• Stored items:
'''

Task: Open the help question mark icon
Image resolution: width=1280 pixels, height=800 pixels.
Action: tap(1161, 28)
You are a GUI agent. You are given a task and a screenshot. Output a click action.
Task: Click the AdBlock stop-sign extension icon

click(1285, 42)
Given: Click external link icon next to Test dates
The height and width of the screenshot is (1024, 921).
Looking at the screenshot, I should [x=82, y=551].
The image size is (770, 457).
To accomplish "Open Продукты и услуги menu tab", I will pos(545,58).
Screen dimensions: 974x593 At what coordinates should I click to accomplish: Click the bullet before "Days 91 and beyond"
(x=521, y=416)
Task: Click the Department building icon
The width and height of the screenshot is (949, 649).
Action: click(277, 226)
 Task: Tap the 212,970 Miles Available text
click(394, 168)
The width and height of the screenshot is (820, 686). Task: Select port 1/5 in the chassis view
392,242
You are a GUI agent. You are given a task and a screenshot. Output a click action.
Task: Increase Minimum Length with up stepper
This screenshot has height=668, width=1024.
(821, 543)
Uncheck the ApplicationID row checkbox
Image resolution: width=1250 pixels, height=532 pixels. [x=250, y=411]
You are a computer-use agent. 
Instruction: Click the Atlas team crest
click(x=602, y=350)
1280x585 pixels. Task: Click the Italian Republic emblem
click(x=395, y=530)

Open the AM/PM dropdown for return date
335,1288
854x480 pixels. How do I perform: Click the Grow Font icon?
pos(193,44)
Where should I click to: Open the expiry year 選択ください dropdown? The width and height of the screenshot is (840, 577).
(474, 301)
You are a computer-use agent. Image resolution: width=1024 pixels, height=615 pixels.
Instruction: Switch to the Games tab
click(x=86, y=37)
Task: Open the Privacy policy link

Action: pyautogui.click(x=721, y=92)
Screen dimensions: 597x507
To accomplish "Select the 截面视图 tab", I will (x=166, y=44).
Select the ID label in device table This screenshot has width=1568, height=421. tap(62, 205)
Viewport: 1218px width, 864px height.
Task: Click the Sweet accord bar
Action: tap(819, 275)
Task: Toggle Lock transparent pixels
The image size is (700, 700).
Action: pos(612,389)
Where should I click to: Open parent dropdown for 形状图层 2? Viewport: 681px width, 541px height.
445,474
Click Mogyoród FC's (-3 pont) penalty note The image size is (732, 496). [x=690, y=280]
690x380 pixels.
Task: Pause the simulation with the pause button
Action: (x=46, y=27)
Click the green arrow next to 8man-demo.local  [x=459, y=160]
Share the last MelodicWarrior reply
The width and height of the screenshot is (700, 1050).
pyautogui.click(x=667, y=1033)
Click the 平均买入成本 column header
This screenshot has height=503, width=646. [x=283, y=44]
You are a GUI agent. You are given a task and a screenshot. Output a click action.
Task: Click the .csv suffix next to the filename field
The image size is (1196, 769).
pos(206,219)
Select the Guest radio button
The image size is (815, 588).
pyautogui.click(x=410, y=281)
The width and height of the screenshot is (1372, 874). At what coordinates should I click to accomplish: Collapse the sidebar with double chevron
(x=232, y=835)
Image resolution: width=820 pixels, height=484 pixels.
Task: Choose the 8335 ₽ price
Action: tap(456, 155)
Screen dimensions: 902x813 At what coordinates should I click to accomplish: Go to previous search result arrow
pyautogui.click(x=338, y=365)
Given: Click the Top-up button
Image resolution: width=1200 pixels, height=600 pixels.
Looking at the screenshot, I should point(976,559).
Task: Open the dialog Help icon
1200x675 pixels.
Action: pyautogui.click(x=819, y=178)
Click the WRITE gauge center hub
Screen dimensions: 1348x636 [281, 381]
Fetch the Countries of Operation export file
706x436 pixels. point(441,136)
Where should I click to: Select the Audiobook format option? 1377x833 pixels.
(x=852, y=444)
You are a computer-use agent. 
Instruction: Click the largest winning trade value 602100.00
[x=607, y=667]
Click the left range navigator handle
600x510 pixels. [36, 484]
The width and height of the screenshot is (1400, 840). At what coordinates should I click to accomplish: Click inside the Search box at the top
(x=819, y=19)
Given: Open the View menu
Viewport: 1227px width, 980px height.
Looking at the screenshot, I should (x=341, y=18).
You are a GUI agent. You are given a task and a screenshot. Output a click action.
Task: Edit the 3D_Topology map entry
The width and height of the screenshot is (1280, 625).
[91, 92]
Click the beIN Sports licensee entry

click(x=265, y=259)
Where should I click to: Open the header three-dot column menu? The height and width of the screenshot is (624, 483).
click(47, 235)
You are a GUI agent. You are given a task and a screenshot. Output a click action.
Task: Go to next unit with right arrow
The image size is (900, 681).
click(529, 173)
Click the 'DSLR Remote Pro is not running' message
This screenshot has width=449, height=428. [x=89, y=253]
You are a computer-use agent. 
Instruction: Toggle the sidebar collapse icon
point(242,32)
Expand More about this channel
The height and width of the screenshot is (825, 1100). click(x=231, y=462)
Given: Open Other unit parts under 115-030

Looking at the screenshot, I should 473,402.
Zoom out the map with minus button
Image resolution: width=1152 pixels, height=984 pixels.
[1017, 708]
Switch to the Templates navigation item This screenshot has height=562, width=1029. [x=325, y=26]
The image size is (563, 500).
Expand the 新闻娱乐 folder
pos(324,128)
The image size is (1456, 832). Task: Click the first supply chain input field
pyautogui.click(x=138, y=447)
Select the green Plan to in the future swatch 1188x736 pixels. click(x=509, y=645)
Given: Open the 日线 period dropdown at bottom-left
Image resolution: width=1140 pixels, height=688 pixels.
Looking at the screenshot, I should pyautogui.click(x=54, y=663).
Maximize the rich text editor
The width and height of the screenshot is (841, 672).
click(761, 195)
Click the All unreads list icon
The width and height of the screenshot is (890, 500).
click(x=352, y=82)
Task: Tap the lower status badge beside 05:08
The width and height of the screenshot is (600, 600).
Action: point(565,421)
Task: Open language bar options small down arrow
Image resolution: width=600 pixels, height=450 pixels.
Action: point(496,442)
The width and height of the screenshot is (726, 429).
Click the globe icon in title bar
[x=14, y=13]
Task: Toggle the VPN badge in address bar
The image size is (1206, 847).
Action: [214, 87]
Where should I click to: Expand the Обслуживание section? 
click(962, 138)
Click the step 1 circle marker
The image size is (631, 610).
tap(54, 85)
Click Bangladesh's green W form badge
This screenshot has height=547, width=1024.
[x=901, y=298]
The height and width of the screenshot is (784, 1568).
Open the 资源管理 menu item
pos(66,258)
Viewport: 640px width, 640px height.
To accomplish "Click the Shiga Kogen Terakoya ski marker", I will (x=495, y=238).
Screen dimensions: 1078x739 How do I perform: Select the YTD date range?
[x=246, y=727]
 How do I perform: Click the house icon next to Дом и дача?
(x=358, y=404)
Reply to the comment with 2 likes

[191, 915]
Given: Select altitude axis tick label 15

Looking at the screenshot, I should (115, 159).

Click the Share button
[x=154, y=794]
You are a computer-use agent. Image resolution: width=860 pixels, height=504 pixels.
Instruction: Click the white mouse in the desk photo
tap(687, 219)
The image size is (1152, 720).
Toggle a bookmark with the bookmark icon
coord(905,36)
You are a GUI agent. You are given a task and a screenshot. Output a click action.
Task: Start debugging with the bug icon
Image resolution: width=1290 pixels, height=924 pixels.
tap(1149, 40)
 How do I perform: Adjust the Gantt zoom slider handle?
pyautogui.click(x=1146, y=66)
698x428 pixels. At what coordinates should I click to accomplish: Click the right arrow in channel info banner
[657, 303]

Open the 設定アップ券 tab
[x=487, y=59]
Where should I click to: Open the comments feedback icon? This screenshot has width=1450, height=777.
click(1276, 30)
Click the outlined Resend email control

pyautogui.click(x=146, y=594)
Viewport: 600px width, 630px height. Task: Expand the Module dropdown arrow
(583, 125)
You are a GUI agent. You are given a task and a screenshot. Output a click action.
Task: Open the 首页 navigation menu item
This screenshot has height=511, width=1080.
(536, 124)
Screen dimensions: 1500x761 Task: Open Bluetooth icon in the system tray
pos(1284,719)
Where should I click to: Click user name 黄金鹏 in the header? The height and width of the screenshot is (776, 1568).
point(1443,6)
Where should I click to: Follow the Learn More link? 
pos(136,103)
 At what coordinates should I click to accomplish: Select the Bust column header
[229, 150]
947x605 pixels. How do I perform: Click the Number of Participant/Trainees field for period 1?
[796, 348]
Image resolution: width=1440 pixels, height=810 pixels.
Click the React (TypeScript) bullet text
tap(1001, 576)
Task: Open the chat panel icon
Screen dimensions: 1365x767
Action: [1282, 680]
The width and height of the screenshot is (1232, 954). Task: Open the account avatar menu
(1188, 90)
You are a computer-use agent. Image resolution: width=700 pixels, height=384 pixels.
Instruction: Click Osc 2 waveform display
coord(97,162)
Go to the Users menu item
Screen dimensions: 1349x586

'''

Could you return exactly the lines above from the line with "Fetch the Countries of Operation export file" to the line with "Zoom out the map with minus button", both included, and nothing else?

• SOLUTION TO THE EXERCISE:
Fetch the Countries of Operation export file
706x436 pixels. point(441,136)
Where should I click to: Select the Audiobook format option? 1377x833 pixels.
(x=852, y=444)
You are a computer-use agent. 
Instruction: Click the largest winning trade value 602100.00
[x=607, y=667]
Click the left range navigator handle
600x510 pixels. [36, 484]
The width and height of the screenshot is (1400, 840). At what coordinates should I click to accomplish: Click inside the Search box at the top
(x=819, y=19)
Given: Open the View menu
Viewport: 1227px width, 980px height.
Looking at the screenshot, I should (x=341, y=18).
You are a GUI agent. You are given a task and a screenshot. Output a click action.
Task: Edit the 3D_Topology map entry
The width and height of the screenshot is (1280, 625).
[91, 92]
Click the beIN Sports licensee entry

click(x=265, y=259)
Where should I click to: Open the header three-dot column menu? The height and width of the screenshot is (624, 483).
click(47, 235)
You are a GUI agent. You are given a task and a screenshot. Output a click action.
Task: Go to next unit with right arrow
The image size is (900, 681).
click(529, 173)
Click the 'DSLR Remote Pro is not running' message
This screenshot has width=449, height=428. [x=89, y=253]
You are a computer-use agent. 
Instruction: Toggle the sidebar collapse icon
point(242,32)
Expand More about this channel
The height and width of the screenshot is (825, 1100). click(x=231, y=462)
Given: Open Other unit parts under 115-030

Looking at the screenshot, I should 473,402.
Zoom out the map with minus button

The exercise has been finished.